Sesshomaru ringhiò appena, le diede le spalle e prese tra le mani un fiore da uno dei pochi alberi sopravvissuti. Lo stritolò tra le mani artigliate. -Sfiorirà presto, di lei non resterà che questo.-

Lei lo aveva affiancato e aveva puntato gli occhi verdi sul fiore sbriciolato che Sesshomaru ancora teneva sul palmo della sua nuova mano.

Sei il più caro amico di mio marito, ti aiuteremo io e Daiki affinchè tu possa essere felice. Te lo meriti, forse anche più di me.

Posò la mano su quella del demone bianco, il fiore tornò alla sua originaria bellezza.

-Io e Daiki possiamo aiutarti a tenerla con te per sempre, potrebbe restare un fiore per l'eternità.-

Lo stupore diventò visibile sul volto del Principe e Vibeke sorrise, dolcemente.

-Yuzuki, come ben saprai, era la signora del tempo: controllava che tutto andasse come era previsto, che non ci fossero interferenze. Ricordi la guerra contro i demoni gatto? Fu colpita al cuore e poco prima di spirare ci rivelò il segreto che mi ha permesso di non morire. Disse che aveva vissuto abbastanza, che era giunto il tempo per lei di riunirsi al suo amato e poi disse che mi amava come avrebbe amato la figlia femmina che mai aveva avuto. Rendevo felice Daiki, non potevo morire.-

Sesshomaru pendeva, letteralmente, dalle sue labbra.

-Vorrei poter seguire io Rin, quando sarà il momento. Il Rito iniziale non è semplice, i primi mesi saranno durissimi.-

Lui la guardò sprezzante. -Credi non sia capace di seguirla a dovere, ningen?-

Vibeke lo guardò torva, poi sospirò e si arrese. Davanti a sé non vi era Daiki, ma un testardissimo cane dell'Est che aveva deciso di non calpestare le terre vicine al palazzo dell'Ovest finché la loro regina umana fosse stata viva.

Non poteva sperare in un cambiamento troppo drastico.

-Tu sarai fondamentale, ma non è il momento di parlarne.

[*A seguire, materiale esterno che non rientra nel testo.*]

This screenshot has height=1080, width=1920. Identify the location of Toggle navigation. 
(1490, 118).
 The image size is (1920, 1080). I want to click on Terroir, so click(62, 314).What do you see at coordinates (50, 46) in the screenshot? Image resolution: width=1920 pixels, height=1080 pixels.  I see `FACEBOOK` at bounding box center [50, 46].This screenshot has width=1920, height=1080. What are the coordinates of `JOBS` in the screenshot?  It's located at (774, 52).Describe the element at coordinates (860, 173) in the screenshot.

Ora Rin deve crescere. Deve maturare ed essere sicura della sua scelta, dovrai farle vedere cosa esiste a questo mondo oltre a te. Quando finalmente sarà donna, tornate qui e vi aiuteremo ma, fino ad allora, non posso rivelarti nulla. C'è solo una condizione: resterete qui, a palazzo, con me e Daiki per i primi mesi. Non vorrai mica donarle l'eternità e poi perderla per scelte dettate dalla fretta, vero?-

Sesshomaru puntò gli occhi al cielo, Vibeke sapeva che quel silenzio in realtà era un assenso.

-Dovrà essere maturata, essere donna. Il suo odore cambierà, lo sentirai.-

Il vento soffiò all'improvviso, con dolcezza, muovendo appena i loro capelli che alla luce argentea della luna parevano identici.

-Ti sei presa quello che ti spettava, perchè continui?-

Di che sta parlando? Continuare con cosa?

Quando realizzò l'argomento, i suoi occhi verdi si sgranarono dallo stupore.

-Non cercare di capire, Sesshomaru. Infondo, sono solo una ningen.-

Kai.

Sorrise appena, poi gli diede le spalle tornando verso palazzo.

-Daiki.-

Bastò quel nome per fermare la sua fuga dal demone bianco: quanto dolore stava procurando a Daiki? Quanto poteva sopportare quel benedetto demone?

La creatura più bella io abbia mai incontrato.

-Daiki merita di meglio, io riesco solo a farlo soffrire, lo so.-

Aveva abbassato il capo, gli occhi colmi di lacrime. Non si era voltata verso di lui, non si sarebbe mai mostrata debole davanti a Sesshomaru. Mai.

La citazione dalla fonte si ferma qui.